* LISTING:

_ _ _ _ _ _ _

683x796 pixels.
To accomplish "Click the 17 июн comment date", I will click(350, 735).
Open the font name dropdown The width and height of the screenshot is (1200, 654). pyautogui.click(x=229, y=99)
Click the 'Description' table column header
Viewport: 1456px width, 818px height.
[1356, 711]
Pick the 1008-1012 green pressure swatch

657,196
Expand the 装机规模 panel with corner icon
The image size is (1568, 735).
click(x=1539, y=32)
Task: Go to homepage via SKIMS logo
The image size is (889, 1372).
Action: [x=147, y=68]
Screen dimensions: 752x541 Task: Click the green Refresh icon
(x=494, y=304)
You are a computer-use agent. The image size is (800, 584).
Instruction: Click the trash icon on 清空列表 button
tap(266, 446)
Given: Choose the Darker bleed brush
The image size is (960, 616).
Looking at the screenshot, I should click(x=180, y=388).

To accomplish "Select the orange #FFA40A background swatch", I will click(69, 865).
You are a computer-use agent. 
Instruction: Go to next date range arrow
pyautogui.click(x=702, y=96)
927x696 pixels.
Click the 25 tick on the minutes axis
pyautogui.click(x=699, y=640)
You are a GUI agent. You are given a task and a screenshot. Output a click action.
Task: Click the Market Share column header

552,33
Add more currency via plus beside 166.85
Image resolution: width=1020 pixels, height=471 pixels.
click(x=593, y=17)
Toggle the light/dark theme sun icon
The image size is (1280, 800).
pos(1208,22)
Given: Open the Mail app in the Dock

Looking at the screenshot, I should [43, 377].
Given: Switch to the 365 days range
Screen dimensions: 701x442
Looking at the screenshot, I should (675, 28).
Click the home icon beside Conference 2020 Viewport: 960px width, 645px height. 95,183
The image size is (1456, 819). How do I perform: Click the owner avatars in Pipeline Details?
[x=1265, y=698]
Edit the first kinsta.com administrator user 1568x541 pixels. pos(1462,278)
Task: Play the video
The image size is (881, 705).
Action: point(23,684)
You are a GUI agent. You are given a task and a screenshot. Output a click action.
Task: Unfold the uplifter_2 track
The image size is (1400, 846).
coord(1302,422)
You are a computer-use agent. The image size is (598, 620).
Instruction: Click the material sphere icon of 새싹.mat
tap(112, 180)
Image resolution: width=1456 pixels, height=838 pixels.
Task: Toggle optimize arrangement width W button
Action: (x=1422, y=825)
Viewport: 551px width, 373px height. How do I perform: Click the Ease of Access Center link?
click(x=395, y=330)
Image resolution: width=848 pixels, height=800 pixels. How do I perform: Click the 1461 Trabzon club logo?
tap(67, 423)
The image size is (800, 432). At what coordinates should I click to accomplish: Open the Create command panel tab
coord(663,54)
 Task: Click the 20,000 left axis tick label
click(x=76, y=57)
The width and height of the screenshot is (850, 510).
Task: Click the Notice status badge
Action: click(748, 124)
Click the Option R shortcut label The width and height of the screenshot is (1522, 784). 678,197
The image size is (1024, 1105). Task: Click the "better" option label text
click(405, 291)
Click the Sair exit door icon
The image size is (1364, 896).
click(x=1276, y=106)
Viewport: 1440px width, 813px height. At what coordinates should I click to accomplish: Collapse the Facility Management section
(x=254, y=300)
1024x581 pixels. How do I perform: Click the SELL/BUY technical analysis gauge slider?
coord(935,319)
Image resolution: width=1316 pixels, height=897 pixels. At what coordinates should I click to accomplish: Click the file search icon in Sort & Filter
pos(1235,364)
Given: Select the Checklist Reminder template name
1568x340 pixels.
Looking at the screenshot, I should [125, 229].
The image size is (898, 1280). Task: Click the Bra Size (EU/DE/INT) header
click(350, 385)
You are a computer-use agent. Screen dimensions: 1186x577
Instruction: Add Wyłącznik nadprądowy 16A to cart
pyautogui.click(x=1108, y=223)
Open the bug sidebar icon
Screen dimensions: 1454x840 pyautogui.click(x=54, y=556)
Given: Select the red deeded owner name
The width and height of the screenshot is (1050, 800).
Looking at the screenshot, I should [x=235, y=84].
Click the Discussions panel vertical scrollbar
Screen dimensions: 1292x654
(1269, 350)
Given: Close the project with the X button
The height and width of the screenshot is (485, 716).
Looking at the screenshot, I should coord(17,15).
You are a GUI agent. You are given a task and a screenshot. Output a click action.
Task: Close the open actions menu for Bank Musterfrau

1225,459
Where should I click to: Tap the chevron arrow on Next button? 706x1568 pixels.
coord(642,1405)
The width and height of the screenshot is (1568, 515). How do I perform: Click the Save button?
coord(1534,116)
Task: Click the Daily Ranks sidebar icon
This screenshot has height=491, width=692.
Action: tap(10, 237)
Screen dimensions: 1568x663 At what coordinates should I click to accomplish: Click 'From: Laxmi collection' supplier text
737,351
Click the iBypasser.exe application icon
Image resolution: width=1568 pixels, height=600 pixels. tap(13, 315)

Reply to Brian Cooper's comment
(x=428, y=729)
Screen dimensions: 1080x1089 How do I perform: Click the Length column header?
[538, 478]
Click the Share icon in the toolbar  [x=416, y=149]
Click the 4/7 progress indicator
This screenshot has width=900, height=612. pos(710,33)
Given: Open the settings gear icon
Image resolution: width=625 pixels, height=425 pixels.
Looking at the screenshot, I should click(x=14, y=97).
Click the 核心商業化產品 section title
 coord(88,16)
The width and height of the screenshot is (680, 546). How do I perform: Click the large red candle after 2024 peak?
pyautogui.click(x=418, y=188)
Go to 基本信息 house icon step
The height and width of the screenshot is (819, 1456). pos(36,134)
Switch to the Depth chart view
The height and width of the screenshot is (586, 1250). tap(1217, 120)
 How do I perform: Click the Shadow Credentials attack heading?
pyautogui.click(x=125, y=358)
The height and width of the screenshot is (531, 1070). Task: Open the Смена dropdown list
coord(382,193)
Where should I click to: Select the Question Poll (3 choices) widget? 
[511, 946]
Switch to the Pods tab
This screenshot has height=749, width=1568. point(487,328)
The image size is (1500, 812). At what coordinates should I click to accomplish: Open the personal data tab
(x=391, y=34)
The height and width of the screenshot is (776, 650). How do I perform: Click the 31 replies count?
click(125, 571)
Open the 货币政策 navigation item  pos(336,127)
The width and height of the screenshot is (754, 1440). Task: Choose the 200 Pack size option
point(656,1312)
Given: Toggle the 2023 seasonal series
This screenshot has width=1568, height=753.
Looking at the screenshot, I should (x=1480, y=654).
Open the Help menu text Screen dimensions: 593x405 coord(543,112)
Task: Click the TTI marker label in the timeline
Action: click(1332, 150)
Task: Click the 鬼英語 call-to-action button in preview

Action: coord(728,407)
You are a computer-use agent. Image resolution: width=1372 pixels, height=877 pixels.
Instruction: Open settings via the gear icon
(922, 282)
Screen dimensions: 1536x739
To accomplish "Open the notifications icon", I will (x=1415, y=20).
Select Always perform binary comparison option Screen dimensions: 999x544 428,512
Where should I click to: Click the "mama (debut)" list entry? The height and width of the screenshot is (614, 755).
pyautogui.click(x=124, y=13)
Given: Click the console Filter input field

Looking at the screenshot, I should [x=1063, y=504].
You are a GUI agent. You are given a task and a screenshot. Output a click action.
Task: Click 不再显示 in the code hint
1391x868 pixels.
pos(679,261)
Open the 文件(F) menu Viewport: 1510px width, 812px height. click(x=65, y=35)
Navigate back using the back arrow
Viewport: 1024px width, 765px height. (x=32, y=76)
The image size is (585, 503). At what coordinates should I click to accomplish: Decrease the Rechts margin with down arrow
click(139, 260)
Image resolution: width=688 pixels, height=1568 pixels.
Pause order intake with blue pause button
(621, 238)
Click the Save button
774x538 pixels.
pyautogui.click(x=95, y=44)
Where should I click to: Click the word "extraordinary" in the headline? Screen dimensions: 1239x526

_ _ _ _ _ _ _

* THE EXERCISE:
Reproduce the lines starting with the line containing "Task: Click the 鬼英語" and going on through the line containing "will (x=1415, y=20).", shifting every click coordinate in the answers by adding 16 to it. Give each line in full, requests included.

* EXERCISE RESPONSE:
Task: Click the 鬼英語 call-to-action button in preview

Action: coord(744,423)
You are a computer-use agent. Image resolution: width=1372 pixels, height=877 pixels.
Instruction: Open settings via the gear icon
(938, 298)
Screen dimensions: 1536x739
To accomplish "Open the notifications icon", I will (x=1431, y=36).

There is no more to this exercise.